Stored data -
==================================================

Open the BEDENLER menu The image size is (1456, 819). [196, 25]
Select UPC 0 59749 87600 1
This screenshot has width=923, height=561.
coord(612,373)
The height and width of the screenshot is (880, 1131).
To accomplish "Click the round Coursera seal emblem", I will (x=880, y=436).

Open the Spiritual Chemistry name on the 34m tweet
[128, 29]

==================================================

WORK INSTRUCTIONS - Copy out every entry, keeping each line exactly as it is.

ANSWER AREA -
Open the BEDENLER menu The image size is (1456, 819). [196, 25]
Select UPC 0 59749 87600 1
This screenshot has width=923, height=561.
coord(612,373)
The height and width of the screenshot is (880, 1131).
To accomplish "Click the round Coursera seal emblem", I will (x=880, y=436).

Open the Spiritual Chemistry name on the 34m tweet
[128, 29]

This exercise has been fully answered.